Fast Training of Mixture-of-Experts for Time Series Forecasting via Expert Loss Integration
Authors: Btissame El Mahtout, Florian Ziel
Summary
The authors build a mixture-of-experts (MoE) model for time series forecasting that trains experts to specialize by giving each expert its own loss function—not just a global prediction loss, but also expert-specific errors that guide which expert learns what patterns. They combine this with incremental online updates so you can adapt the model without retraining from scratch every time, cutting computational cost.

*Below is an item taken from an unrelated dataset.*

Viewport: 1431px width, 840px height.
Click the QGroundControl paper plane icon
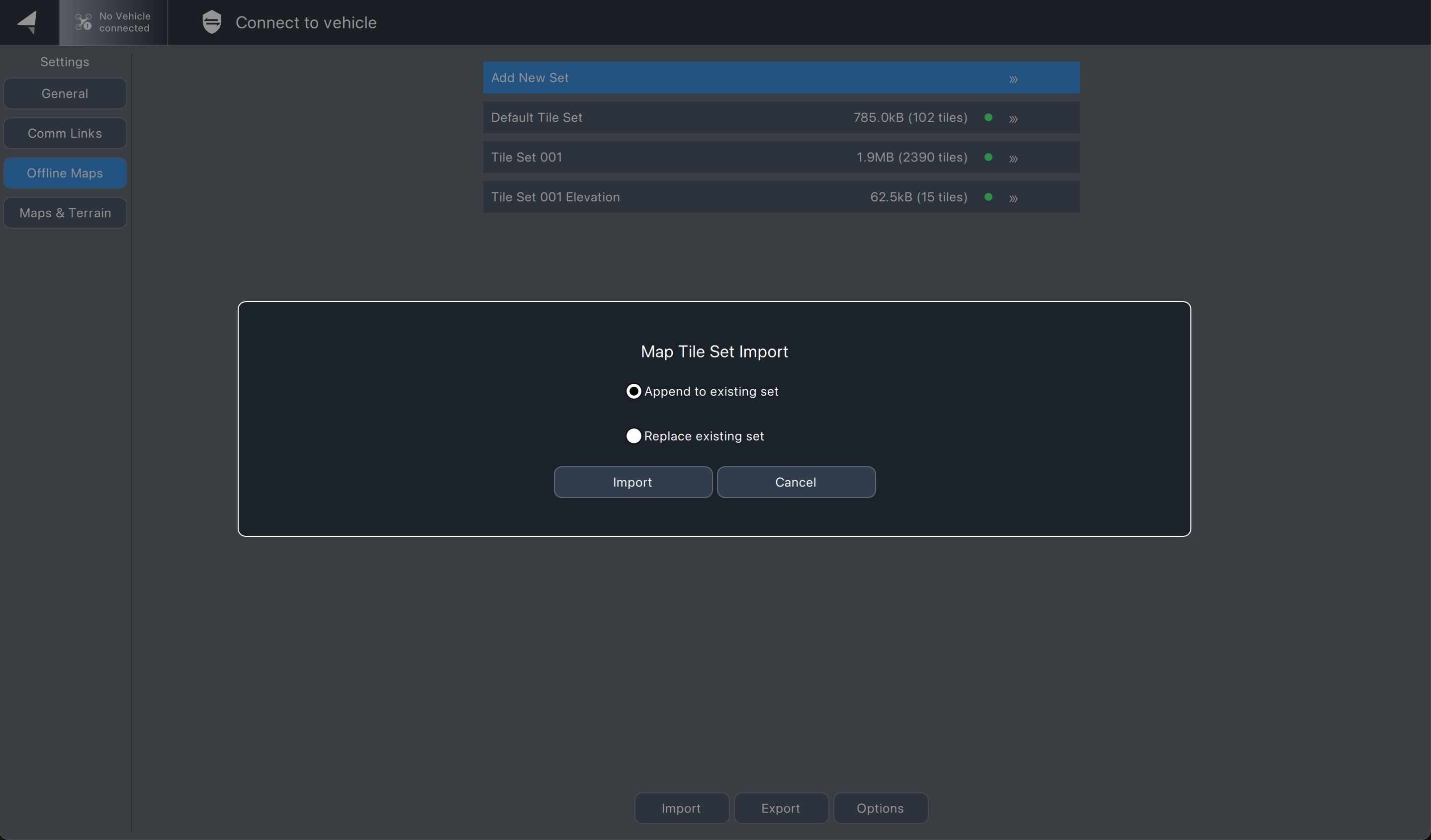coord(27,22)
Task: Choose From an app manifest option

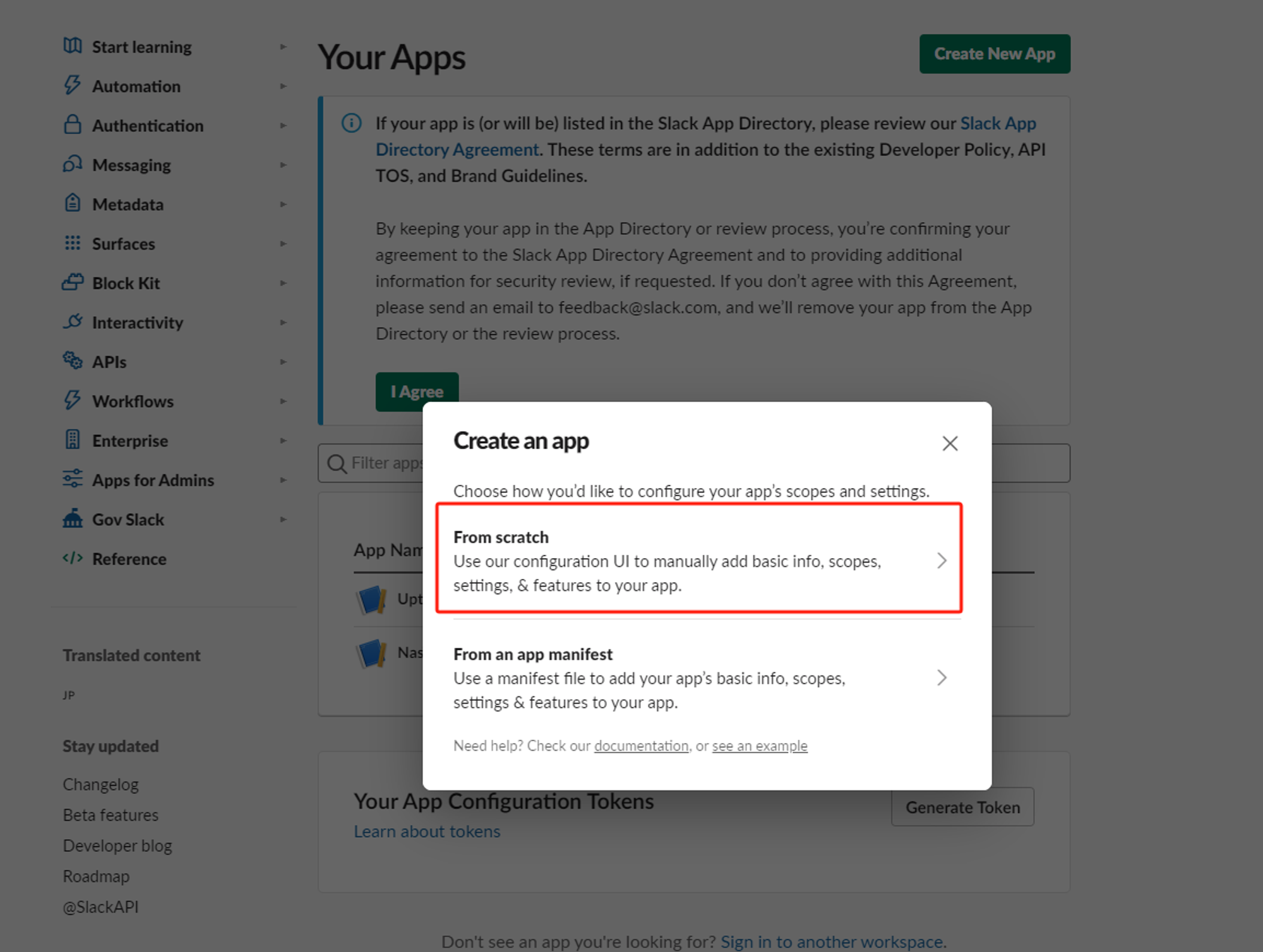Action: [x=698, y=677]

Tests on economic, tourism, and energy datasets show the approach beats standard statistical methods and modern neural architectures (Transformers, WaveNet) in both accuracy and efficiency.
Main takeaways:
- Each expert gets its own loss signal during training, encouraging specialization beyond what a shared global loss would provide
- Online learning lets you update the gating network and expert weights incrementally, avoiding full retraining
- Outperforms statistical baselines and Transformer/WaveNet models on multiple real-world forecasting tasks
- Ablation studies confirm that the expert-specific loss design is doing real work—not just a hyperparameter tweak
Relevance
Not directly related to my persona/midtraining work—this is about time-series forecasting with MoE architectures. Included because the idea of expert-specific loss signals vaguely parallels conditioning behavior on different contexts, but the domain and methods are far from language-model persona installation.
Abstract
arXiv:2605.10330v1 Announce Type: new Abstract: We propose a novel adaptive Mixture-of-Experts (MoE) framework for time series forecasting that enhances expert specialization by incorporating expert-specific loss information directly into the training process. Notably, the overall objective comprises the base forecasting loss and expert-specific losses, allowing expert-level prediction errors to jointly shape training alongside the global forecasting loss. This framework is further combined with a partial online learning strategy, enabling incremental updates of both the gating mechanism and expert parameters. This approach significantly reduces computational cost by eliminating the need for repeated full model retraining. By integrating expert-level loss awareness with efficient online optimization, the proposed method achieves improved learning efficiency while maintaining strong predictive performance. Empirical results across economic, tourism, and energy datasets with varying frequencies demonstrate that the proposed approach generally outperforms both statistical methods and state-of-the-art neural network models, such as Transformers and WaveNet, in forecasting accuracy and computational efficiency. Furthermore, ablation studies confirm the effectiveness of the expert-specific loss integration strategy, highlighting its contribution to enhancing predictive performance.